▶ Task to carry out
An exact transcription of all the entries below is required.

▶ Information given
--- --- ---

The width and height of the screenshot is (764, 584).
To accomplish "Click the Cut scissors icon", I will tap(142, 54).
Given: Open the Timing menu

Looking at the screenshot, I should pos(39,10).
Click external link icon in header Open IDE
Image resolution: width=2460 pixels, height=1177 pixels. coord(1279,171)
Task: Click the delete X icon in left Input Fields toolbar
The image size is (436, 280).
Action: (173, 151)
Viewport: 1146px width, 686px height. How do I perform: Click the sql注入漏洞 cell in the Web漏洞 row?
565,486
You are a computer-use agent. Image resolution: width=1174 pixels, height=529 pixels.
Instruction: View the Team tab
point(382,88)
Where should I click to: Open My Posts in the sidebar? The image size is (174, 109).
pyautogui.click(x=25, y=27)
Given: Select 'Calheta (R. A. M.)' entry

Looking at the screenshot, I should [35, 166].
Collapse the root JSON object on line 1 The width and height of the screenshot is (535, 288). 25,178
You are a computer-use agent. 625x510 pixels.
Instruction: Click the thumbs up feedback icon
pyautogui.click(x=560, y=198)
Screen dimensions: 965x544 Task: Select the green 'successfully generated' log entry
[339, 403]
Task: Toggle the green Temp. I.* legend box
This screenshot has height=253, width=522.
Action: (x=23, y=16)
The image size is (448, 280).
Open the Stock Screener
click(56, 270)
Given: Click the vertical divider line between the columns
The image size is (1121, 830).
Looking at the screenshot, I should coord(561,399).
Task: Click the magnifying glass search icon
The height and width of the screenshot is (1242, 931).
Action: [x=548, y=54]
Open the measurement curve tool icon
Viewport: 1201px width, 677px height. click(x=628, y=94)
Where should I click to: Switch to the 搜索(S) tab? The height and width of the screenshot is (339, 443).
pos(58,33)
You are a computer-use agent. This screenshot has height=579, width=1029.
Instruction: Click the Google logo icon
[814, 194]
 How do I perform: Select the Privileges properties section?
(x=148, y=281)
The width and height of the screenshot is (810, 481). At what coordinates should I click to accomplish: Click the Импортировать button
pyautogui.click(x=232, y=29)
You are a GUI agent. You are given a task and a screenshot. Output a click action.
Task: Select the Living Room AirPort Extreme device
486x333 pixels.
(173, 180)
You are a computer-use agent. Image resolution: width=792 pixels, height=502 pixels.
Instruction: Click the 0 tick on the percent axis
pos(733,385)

--- --- ---

▶ Response area
The width and height of the screenshot is (764, 584).
To accomplish "Click the Cut scissors icon", I will tap(142, 54).
Given: Open the Timing menu

Looking at the screenshot, I should pos(39,10).
Click external link icon in header Open IDE
Image resolution: width=2460 pixels, height=1177 pixels. coord(1279,171)
Task: Click the delete X icon in left Input Fields toolbar
The image size is (436, 280).
Action: (173, 151)
Viewport: 1146px width, 686px height. How do I perform: Click the sql注入漏洞 cell in the Web漏洞 row?
565,486
You are a computer-use agent. Image resolution: width=1174 pixels, height=529 pixels.
Instruction: View the Team tab
point(382,88)
Where should I click to: Open My Posts in the sidebar? The image size is (174, 109).
pyautogui.click(x=25, y=27)
Given: Select 'Calheta (R. A. M.)' entry

Looking at the screenshot, I should [35, 166].
Collapse the root JSON object on line 1 The width and height of the screenshot is (535, 288). 25,178
You are a computer-use agent. 625x510 pixels.
Instruction: Click the thumbs up feedback icon
pyautogui.click(x=560, y=198)
Screen dimensions: 965x544 Task: Select the green 'successfully generated' log entry
[339, 403]
Task: Toggle the green Temp. I.* legend box
This screenshot has height=253, width=522.
Action: (x=23, y=16)
The image size is (448, 280).
Open the Stock Screener
click(56, 270)
Given: Click the vertical divider line between the columns
The image size is (1121, 830).
Looking at the screenshot, I should coord(561,399).
Task: Click the magnifying glass search icon
The height and width of the screenshot is (1242, 931).
Action: [x=548, y=54]
Open the measurement curve tool icon
Viewport: 1201px width, 677px height. click(x=628, y=94)
Where should I click to: Switch to the 搜索(S) tab? The height and width of the screenshot is (339, 443).
pos(58,33)
You are a computer-use agent. This screenshot has height=579, width=1029.
Instruction: Click the Google logo icon
[814, 194]
 How do I perform: Select the Privileges properties section?
(x=148, y=281)
The width and height of the screenshot is (810, 481). At what coordinates should I click to accomplish: Click the Импортировать button
pyautogui.click(x=232, y=29)
You are a GUI agent. You are given a task and a screenshot. Output a click action.
Task: Select the Living Room AirPort Extreme device
486x333 pixels.
(173, 180)
You are a computer-use agent. Image resolution: width=792 pixels, height=502 pixels.
Instruction: Click the 0 tick on the percent axis
pos(733,385)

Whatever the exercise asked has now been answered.